Body size measurement
The worms of each strain were fed on at 20 °C to induce the laying of embryos. After the parent adults were removed, remaining eggs were incubated for 2 h at 20 °C. The newly hatched L1-worms were harvested, and cultured at 20 °C. At indicated time points, body length of worms was measured with the scale-bar which was attached to a dissecting microscope. Although the measured values were varied in each experiment, the ratio of mutant body size to N2 was almost the same. Statistical analysis was performed by using Student's t-test.
Microscopy
Fluorescence images were obtained using a BX51 microscope (Olympus) equipped with a DP30BW camera (Olympus) or a Axio Imager.M1 (ZEISS) equipped with a AxioCam HRm camera (ZEISS).
Yeast two-hybrid assay
Yeast two-hybrid assay was performed using the Matchmaker two-hybrid system 3 (Clontech). Yeast cells were grown in standard culture media and transformed with DNA by the lithium acetate method. ß-gal assay was performed as described in the manufacturer's protocol. For each experiment, four independently derived colonies were tested.
Chemotaxis assay
Chemotaxis assays were basically performed as previous works (Bargmann & Horvitz 1991; Bargmann et al. 1993). The concentrations of each compound are described below; Diacetyl 1% (v/v) and Isoamyl alcohol 1% (v/v).

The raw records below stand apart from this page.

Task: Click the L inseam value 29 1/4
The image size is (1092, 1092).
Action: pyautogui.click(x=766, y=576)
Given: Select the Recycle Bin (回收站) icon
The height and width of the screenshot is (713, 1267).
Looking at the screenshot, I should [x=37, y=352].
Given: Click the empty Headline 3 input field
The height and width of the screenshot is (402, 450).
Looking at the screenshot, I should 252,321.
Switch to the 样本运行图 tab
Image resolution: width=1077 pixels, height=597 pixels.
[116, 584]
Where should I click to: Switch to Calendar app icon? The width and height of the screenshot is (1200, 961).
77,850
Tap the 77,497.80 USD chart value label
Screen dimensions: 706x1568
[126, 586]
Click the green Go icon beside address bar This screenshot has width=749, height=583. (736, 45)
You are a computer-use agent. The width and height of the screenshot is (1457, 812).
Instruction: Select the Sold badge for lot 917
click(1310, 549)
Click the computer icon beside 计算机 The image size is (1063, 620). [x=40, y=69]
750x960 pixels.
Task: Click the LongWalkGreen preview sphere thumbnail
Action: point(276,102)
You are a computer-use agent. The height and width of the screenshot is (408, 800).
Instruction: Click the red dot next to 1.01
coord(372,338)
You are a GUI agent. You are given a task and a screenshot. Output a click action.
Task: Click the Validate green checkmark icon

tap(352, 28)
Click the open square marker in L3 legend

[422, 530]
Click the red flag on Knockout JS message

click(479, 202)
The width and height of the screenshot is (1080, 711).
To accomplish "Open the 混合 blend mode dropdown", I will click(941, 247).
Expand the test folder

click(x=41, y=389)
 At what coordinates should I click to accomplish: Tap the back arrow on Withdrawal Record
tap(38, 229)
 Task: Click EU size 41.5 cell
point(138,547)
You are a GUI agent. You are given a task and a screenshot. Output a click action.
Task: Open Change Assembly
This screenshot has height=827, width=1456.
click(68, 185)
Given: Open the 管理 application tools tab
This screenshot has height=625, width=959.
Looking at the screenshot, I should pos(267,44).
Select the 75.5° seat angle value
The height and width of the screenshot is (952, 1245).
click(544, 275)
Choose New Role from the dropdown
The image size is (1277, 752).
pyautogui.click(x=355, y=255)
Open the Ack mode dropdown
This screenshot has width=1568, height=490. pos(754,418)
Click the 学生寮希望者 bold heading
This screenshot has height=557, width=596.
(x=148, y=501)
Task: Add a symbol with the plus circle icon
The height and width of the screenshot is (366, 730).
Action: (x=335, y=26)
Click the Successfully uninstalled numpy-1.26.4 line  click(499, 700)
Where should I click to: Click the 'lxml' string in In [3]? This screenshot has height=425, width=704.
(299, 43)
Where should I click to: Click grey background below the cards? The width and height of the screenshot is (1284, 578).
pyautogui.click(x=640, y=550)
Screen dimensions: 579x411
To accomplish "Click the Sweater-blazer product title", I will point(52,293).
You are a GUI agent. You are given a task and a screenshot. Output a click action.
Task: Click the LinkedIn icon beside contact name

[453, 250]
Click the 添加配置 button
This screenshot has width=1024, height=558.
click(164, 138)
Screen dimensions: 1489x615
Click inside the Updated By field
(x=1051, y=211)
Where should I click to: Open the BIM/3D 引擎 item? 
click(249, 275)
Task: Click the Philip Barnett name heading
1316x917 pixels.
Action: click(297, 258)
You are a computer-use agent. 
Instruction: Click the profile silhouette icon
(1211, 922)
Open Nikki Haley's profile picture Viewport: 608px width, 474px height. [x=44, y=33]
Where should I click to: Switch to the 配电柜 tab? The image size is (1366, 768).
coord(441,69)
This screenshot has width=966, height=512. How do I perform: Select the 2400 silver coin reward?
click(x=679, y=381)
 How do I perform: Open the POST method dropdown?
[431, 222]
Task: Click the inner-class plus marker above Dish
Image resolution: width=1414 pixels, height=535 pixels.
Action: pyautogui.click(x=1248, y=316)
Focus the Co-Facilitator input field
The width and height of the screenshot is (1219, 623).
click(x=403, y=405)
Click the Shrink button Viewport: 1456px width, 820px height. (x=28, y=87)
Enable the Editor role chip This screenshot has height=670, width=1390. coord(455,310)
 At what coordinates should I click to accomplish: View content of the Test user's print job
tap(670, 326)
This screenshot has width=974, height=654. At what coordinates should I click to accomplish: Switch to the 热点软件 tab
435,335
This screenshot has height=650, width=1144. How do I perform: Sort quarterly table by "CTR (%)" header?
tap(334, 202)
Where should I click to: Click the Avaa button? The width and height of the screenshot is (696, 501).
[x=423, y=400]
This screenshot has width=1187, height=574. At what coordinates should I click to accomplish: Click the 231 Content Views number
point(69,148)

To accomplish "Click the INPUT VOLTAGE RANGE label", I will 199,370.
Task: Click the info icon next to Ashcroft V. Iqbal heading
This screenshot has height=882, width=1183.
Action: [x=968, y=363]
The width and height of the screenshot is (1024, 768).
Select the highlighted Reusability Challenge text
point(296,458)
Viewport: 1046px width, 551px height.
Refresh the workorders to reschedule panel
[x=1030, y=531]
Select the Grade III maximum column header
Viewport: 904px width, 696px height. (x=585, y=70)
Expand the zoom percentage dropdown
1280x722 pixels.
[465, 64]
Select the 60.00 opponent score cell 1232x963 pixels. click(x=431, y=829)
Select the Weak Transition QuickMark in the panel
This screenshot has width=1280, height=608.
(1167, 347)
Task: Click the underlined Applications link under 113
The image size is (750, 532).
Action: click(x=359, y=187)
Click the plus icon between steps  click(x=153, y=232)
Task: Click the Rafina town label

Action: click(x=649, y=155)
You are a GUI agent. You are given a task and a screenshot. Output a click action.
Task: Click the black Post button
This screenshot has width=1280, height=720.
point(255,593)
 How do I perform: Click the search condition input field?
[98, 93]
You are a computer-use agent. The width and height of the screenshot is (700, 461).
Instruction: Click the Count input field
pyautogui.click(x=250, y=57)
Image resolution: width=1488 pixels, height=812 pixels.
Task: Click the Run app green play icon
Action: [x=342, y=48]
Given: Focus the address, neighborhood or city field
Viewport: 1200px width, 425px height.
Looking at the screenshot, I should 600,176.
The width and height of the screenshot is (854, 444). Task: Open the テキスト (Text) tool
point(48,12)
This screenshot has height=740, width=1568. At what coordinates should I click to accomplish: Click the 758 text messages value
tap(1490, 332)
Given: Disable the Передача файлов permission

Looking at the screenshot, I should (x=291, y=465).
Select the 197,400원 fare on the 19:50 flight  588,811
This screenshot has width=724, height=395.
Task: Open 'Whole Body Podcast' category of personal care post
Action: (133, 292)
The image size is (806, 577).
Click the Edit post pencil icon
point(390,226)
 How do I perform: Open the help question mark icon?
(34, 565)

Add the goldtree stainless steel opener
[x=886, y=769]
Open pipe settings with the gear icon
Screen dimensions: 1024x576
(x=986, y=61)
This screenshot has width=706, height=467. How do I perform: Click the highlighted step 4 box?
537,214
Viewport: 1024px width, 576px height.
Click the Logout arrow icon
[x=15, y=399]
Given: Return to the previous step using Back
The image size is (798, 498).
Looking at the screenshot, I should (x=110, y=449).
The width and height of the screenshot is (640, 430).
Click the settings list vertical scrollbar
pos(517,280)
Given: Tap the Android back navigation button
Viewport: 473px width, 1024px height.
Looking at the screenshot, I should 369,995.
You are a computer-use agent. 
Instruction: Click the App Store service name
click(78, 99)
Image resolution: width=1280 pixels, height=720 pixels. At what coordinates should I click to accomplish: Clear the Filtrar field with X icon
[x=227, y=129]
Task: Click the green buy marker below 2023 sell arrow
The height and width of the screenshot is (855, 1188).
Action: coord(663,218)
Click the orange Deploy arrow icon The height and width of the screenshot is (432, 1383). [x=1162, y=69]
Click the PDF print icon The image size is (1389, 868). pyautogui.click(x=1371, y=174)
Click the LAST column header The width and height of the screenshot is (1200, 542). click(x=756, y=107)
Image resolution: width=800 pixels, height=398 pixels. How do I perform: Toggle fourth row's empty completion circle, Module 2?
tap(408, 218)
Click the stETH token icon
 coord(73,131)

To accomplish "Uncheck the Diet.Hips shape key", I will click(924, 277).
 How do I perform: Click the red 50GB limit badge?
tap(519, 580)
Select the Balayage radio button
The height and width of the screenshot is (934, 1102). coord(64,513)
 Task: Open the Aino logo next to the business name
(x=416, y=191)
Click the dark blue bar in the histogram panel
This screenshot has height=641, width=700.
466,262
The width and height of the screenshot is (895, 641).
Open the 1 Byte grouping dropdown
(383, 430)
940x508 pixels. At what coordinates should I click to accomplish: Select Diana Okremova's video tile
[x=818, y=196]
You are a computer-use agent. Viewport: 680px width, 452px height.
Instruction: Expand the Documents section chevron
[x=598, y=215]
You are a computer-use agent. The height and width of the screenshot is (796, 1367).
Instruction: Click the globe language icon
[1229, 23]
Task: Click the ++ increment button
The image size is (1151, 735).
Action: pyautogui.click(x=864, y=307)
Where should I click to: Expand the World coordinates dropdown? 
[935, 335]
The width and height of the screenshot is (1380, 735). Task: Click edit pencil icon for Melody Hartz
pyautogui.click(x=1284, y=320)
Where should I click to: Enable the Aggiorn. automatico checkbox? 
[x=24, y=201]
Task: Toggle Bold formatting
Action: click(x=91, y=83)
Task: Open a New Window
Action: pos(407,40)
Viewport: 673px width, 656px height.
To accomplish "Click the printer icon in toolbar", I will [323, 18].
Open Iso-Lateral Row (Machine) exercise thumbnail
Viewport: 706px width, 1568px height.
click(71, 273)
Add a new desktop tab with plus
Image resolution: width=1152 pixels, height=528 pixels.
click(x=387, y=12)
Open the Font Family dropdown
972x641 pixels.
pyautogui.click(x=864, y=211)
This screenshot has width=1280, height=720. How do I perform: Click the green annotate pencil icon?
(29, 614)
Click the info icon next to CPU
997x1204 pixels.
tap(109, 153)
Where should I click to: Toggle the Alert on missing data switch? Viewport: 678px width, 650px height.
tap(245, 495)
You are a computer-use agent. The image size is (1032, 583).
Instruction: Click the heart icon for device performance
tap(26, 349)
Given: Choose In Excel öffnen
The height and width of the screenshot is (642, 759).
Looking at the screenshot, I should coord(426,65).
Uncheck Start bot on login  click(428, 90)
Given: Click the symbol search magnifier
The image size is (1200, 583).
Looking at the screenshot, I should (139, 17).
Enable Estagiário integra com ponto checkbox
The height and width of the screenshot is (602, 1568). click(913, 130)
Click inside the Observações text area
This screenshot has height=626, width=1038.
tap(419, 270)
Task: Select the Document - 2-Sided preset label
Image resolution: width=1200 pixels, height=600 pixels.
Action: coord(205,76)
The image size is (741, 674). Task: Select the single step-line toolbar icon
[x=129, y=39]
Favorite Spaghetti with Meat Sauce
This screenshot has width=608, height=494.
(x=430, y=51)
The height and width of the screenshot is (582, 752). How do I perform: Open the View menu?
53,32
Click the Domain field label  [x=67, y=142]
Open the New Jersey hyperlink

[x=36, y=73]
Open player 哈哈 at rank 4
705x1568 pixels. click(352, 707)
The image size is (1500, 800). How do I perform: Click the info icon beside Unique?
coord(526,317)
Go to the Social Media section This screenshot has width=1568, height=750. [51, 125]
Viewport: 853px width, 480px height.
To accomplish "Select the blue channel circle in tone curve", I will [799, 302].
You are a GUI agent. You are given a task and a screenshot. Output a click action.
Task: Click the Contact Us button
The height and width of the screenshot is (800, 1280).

The index was calculated as (number of worms at attractant—number of worms at reference)/(number of total worms). Statistical analysis was performed by using Student's t-test.
Dye-filling assay
The young adult worms were incubated in the DiI solution (10 µg/mL diluted with M9 buffer) for 2 h, and then allowed to crawl freely on NGM plate for 1 h (Hedgecock et al. 1985).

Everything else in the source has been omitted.